MLK and the Sanitation Worker’s Strike

Presented by Patricia Smith

I’m standing here before you this morning because I’m sad about something that I saw on TV last Tuesday night.  It bothered me so much that on Wednesday I called Pastor Camp and told him about what I had seen and how I thought that something should be mentioned in church on Sunday.  He too had seen the show and he agreed with me.

On Tuesday night I was watching The Last Word with Lawrence O’Donnell   (It’s a late night news show). The host said that Martin Luther King was going to get the last word that night.  The “last word” is supposedly the most important part of the show and that night it really was.

That show was about the Sanitation Worker’s Strike that took place in Memphis, Tennessee back in 1968. I remember when that incident happened so I watched it and as I watched it, I wept and I couldn’t get to sleep that night.  My heart was broken and I was ashamed of myself because I hadn’t known the REAL reason for the strike and had never even bothered to look into it. Granted, I was still in school when it happened but I’m not there now.  This is a part of our history!!  I should have been interested, inquisitive or even just plain curious but I hadn’t been.  BUT NOW I AM.

For the 1,100 sanitation workers, who were all male and exclusively African American, the working conditions were atrocious.  They worked rain or shine for 10, 12, 14 hours a day but were only paid for 8 hours at about $1.27 an hour. According to the Miami Herald.com, there was no curbside pickup.  The workers had to suffer the indignities of going through other people’s backyards picking up their garbage, collecting fallen tree limbs, dead cats, chicken bones and the like.  Since there were no garbage cans, these downtrodden men carried metal tubs full of rubbish and rotten food on their heads and these tubs were often rusted through and the garbage leaked on them.  The workers often got maggots in their hair and down the collars of their shirts.

Blacks tolerated these injustices for fear of losing their jobs until February 1 1968, the catalyst, the “straw that broke the camel’s back” happened.  Two sanitation workers, Echol Cole aged 36 and Robert Walker aged 30 tragically lost their lives. They were a part of a four man crew that used a dilapidated old garbage truck that they had complained about for years. It was a rainy day so Cole and Walker wore rain coats. Two of the four men sat in the cab of the truck which left Cole and Walker with the choice of hanging on to the poles on the side of the truck or sitting in the back where the hydraulic packing arm crushed the garbage against the rear of the truck.  Because of the driving rain, they chose the latter and then the unthinkable happened.  The trash compacter, which had been retrofitted with a makeshift motor, was accidently triggered.  The first man was pulled in the compactor and ground up with the trash and second man’s raincoat was caught on the truck and he could not escape so he too was ground up. The deaths of these men and plus many other indignities that they were forced to endure are what caused Martin Luther King to be invited to speak in Memphis.
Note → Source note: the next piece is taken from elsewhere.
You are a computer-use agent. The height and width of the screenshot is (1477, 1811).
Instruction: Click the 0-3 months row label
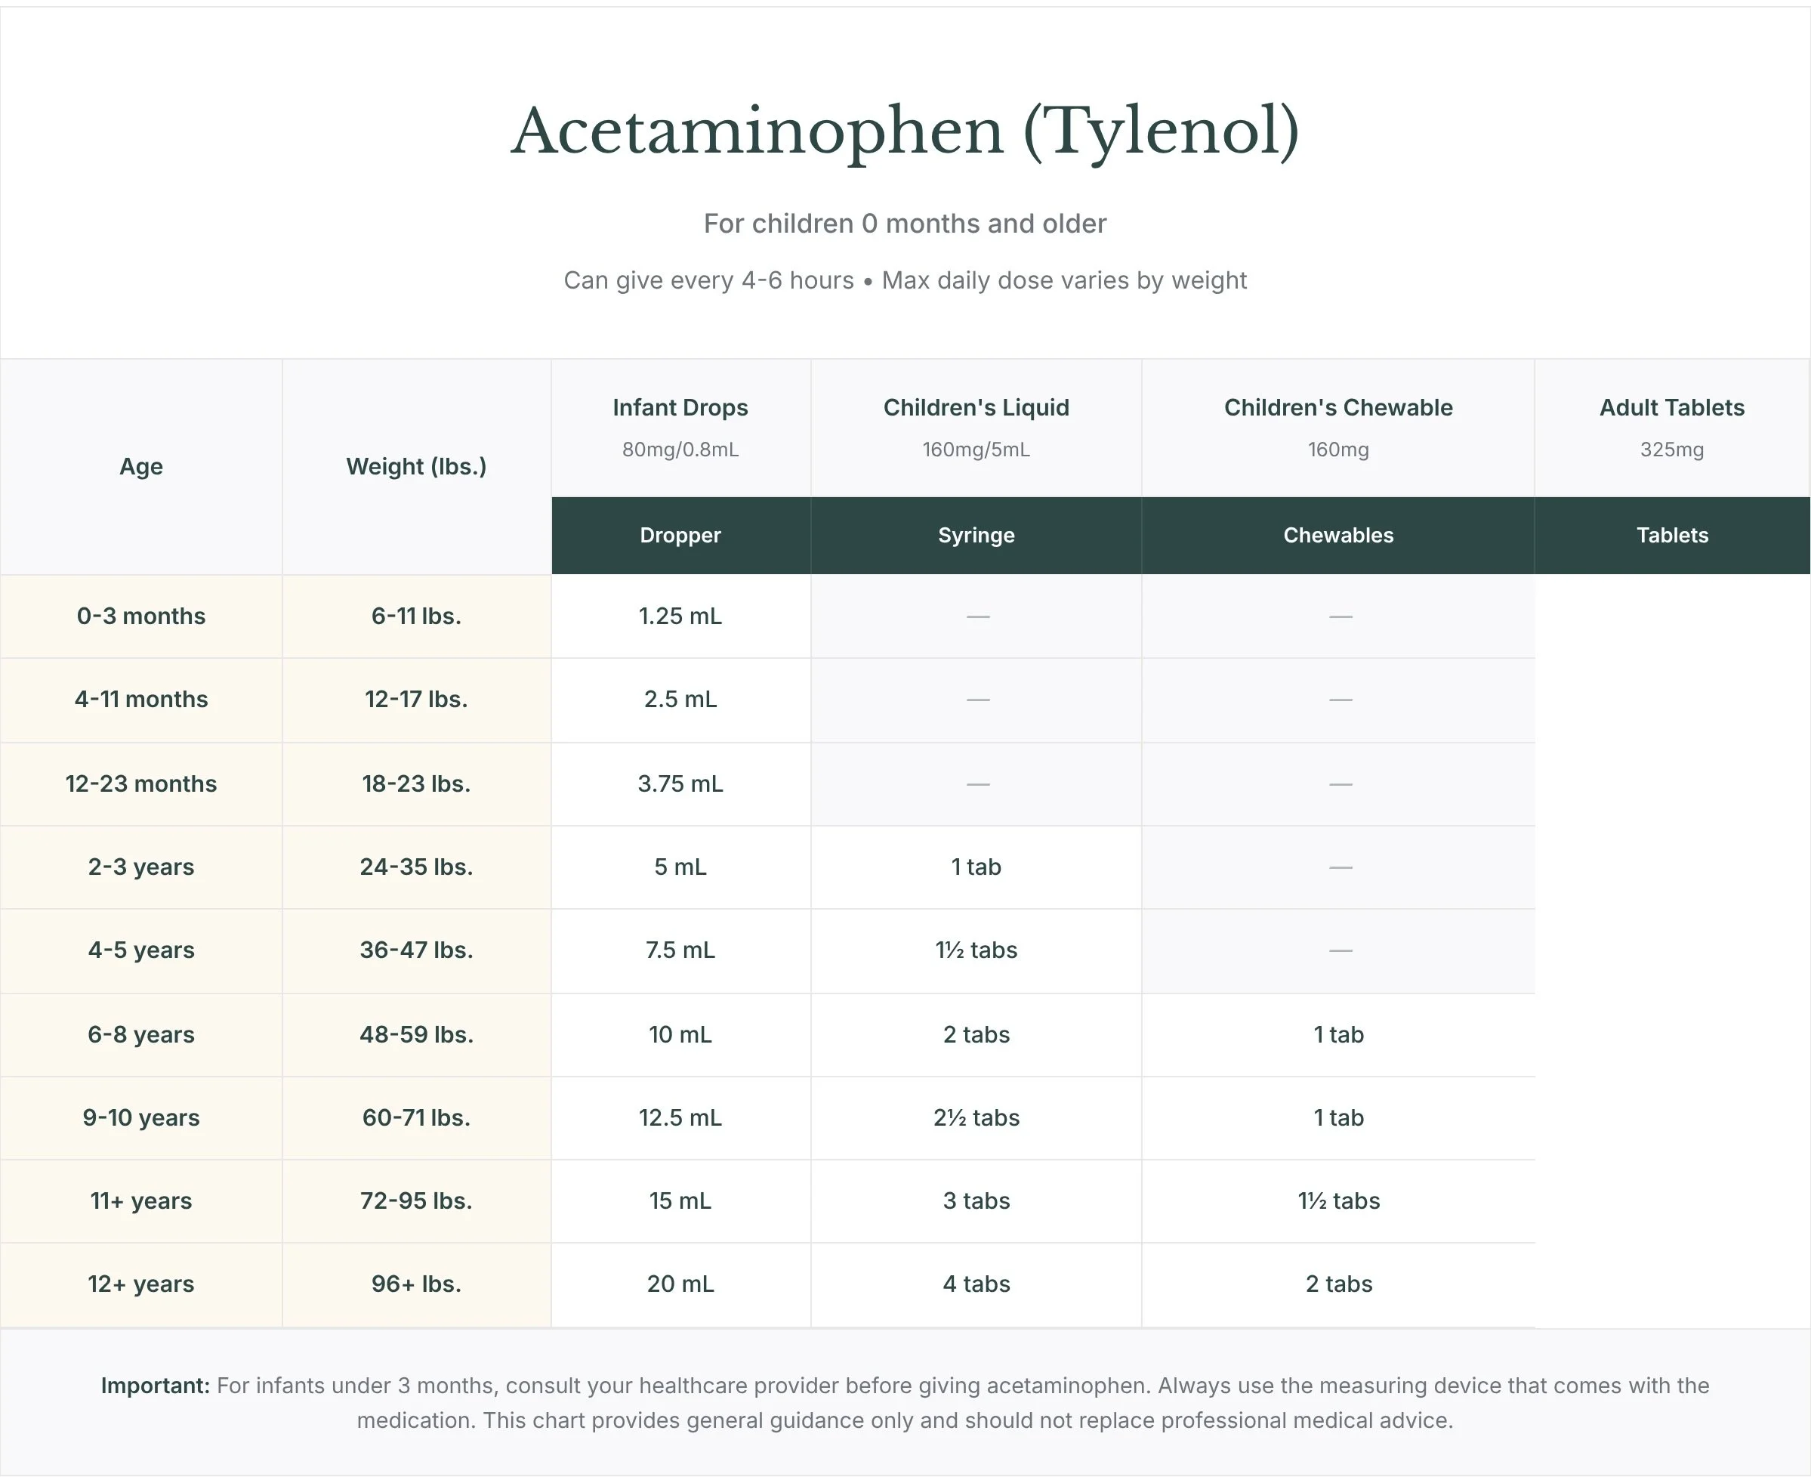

The next day after the accident, the headline in the Memphis paper proudly touted the fact that Elvis Pressley’s daughter Lisa Marie, had been born.  No mention of the two sanitation workers.  No mention of how their mangled bodies had to be separated from the ground up garbage.  No mention that their widows, one of who was pregnant at the time, were given just $500 towards their husband’s $900 dollar funerals in a pauper’s grave.  These facts hadn’t been shared because these men were black.  I now know that I have no reason to be ashamed for not knowing these facts but I still have a reason to be sad.  The people that forced these men to work under these terrible conditions are the ones who should be ashamed.

I questioned about eleven fellow African Americans to find out if they knew the reason for the Memphis Sanitation Workers strike.  Some of them had heard about the strike but not one of them knew about Echol Cole or Robert Walker.  Of the people that I asked, one was a retired teacher who knew none of the facts and the other one had been my sociology teacher when I attended community college a few years ago. She knew about the strike and instantly told me that this was the first time that MLK had attended a rally that was about social class and economic rights rather than just civil rights and race issues but even she was not aware of the story about Echol Cole and Robert Walker.  Because of what I told her, she said that she’s going to add their story to her curriculum.       SMALL STEPS . . .

If you are in a good place in your life, you probably got there on the backs of someone from the past, you probably got there on the backs of people who were treated like animals, you probably got there on the backs of people who fought and died so that you could be treated like the people of GOD that you are and in the case of those sanitation workers, you probably got there on the backs of people that were treated like the garbage that they disposed of … They should always be remembered.  Always.   I just want you to remember these men, Echol Cole and Robert Walker.  Don’t let their deaths be forgotten because you probably got to this place on their backs.